The True Puzzle of Investing
The True Puzzle of Investing : The financial year FY25 has brought with it a grave warning for investors. According to available data, 91% of investors suffered losses during this year. For approximately 10 million investors, the average loss amounted to around ₹100,000. These figures do not merely reflect financial setbacks; they also expose a major flaw in investor behavior.
Despite such massive losses, the most shocking revelation is this:
There appears to be very little change in investment approaches.
The reason is that this isn’t a problem of the market, nor is it a problem of information;
It is a problem of ego.
We are human beings, not gods;
We cannot predict the future. No one possesses the power to accurately foretell whether the market will rise or fall tomorrow, or which specific stock will turn into a ‘multibagger’ and when. Yet, most investors harbor the belief that they are different—that they are smarter than the rest.
In reality, there is only one thing we can do:
Prepare for the future with discipline.
In real life, a person first decides on their destination and then determines the pace of their journey. However, in the stock market, the exact opposite occurs. People lose sight of their goals and chase solely after speed.
Quick money,
Fast trading,
Instant results—
It is in the allure of these very things that the majority of investors get trapped.
The terminology changes, but the reality remains the same.
If a loss is incurred, it is euphemistically termed a “learning experience.”
Investments made purely on guesswork are labeled as a “strategy.”
The cacophony emanating from TV channels, YouTube, and Telegram groups is mistaken for genuine “insight.”
Spending the entire day watching market news, altering decisions every hour, and yet continuing to regard oneself as a savvy investor—this mindset does not generate wealth in the long run; on the contrary, it only serves to compound losses.
The path to wealth creation is remarkably simple, yet it is rarely the popular choice.
This path is—calm,
Long-term oriented,
Disciplined,
And, at times, even a little boring. People reject this path not because it doesn’t work, but because it lacks excitement.
Ramesh and Suresh
Both Ramesh and Suresh began investing in 2018. Ramesh would check the market daily, trade constantly, and rely on market tips. In FY25, he incurred a significant loss, yet even today he maintains—”I am still learning.”
From the very beginning, Suresh established clear financial goals and adhered strictly to SIPs, asset allocation, and discipline. Even when the market tumbled, he remained unperturbed.

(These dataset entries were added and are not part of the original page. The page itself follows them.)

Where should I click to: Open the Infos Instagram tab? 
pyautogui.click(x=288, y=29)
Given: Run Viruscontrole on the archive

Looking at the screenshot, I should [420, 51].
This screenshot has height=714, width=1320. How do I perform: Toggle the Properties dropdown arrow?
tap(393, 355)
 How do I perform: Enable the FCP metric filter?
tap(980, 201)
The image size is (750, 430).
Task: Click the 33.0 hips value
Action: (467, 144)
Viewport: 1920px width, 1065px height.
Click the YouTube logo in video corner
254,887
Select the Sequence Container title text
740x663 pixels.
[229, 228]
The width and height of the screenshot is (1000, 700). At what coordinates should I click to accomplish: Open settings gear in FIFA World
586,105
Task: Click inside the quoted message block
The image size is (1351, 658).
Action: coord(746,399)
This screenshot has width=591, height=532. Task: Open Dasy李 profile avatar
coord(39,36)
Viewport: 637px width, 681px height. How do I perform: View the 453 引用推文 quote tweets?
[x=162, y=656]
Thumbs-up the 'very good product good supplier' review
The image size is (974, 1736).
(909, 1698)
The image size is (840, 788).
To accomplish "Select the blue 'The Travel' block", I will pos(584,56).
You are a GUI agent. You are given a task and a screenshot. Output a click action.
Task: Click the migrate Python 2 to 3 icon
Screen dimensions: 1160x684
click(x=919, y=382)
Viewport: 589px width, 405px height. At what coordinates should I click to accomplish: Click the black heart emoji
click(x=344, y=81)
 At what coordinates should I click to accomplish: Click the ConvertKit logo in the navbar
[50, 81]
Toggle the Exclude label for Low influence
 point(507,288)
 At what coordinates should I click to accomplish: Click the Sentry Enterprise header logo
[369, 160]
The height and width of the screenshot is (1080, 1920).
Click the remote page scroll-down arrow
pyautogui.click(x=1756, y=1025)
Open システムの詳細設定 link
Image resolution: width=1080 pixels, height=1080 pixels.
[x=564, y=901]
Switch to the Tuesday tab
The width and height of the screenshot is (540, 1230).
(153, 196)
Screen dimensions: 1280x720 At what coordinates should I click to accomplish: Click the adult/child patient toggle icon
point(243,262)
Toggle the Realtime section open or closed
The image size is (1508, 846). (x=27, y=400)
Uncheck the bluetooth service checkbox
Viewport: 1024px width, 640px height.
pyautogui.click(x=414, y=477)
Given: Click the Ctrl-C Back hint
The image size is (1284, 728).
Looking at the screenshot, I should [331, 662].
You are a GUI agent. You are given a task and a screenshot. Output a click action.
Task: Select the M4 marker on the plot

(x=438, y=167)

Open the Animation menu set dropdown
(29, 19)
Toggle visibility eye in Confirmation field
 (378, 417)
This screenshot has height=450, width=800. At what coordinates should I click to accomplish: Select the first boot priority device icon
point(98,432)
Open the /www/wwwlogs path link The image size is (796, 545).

In FY25, his portfolio experienced a temporary dip, yet its long-term stability remained intact.
Both possessed nearly identical levels of knowledge. The sole difference lay in their behavior.
Who is a true investor?
One who does not check the market every day.
One who does not react to every piece of news.
For investing is not a sprint;
It is a long journey of patience.
Why is a Financial Coach Essential for a Family?
Today, every family has a doctor, a lawyer, and even a tax consultant; yet, they often lack a coach to guide and improve their financial behavior. The primary challenge in investing lies in decision-making. Haste, fear, or ego—any of these factors can lead to flawed decisions. A financial coach helps the family clarify their objectives, shields them from market noise, and assists them in maintaining discipline during turbulent times. A coach is essential not because they guarantee wealth accumulation, but because they help prevent financial losses.